START ENTRIES SHOWN
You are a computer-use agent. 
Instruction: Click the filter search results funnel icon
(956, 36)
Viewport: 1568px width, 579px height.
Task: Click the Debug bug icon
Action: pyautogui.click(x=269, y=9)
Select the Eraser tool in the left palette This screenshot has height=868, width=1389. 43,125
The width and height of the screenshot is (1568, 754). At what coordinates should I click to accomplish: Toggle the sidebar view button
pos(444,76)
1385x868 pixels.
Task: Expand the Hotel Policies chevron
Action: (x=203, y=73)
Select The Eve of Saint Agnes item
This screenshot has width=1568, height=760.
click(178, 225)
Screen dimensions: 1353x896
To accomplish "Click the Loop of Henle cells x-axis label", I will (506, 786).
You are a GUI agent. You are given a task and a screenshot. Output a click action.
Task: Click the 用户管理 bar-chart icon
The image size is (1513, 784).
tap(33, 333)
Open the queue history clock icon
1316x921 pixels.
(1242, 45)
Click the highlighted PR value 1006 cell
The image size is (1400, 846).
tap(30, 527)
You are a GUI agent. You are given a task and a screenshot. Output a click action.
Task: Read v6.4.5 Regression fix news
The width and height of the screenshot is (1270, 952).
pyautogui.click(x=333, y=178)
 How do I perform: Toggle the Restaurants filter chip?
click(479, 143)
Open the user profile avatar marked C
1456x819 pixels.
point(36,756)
END ENTRIES SHOWN
Print all of the data exactly as it stands above.

◆ REPLY
You are a computer-use agent. 
Instruction: Click the filter search results funnel icon
(956, 36)
Viewport: 1568px width, 579px height.
Task: Click the Debug bug icon
Action: pyautogui.click(x=269, y=9)
Select the Eraser tool in the left palette This screenshot has height=868, width=1389. 43,125
The width and height of the screenshot is (1568, 754). At what coordinates should I click to accomplish: Toggle the sidebar view button
pos(444,76)
1385x868 pixels.
Task: Expand the Hotel Policies chevron
Action: (x=203, y=73)
Select The Eve of Saint Agnes item
This screenshot has width=1568, height=760.
click(178, 225)
Screen dimensions: 1353x896
To accomplish "Click the Loop of Henle cells x-axis label", I will (506, 786).
You are a GUI agent. You are given a task and a screenshot. Output a click action.
Task: Click the 用户管理 bar-chart icon
The image size is (1513, 784).
tap(33, 333)
Open the queue history clock icon
1316x921 pixels.
(1242, 45)
Click the highlighted PR value 1006 cell
The image size is (1400, 846).
tap(30, 527)
You are a GUI agent. You are given a task and a screenshot. Output a click action.
Task: Read v6.4.5 Regression fix news
The width and height of the screenshot is (1270, 952).
pyautogui.click(x=333, y=178)
 How do I perform: Toggle the Restaurants filter chip?
click(479, 143)
Open the user profile avatar marked C
1456x819 pixels.
point(36,756)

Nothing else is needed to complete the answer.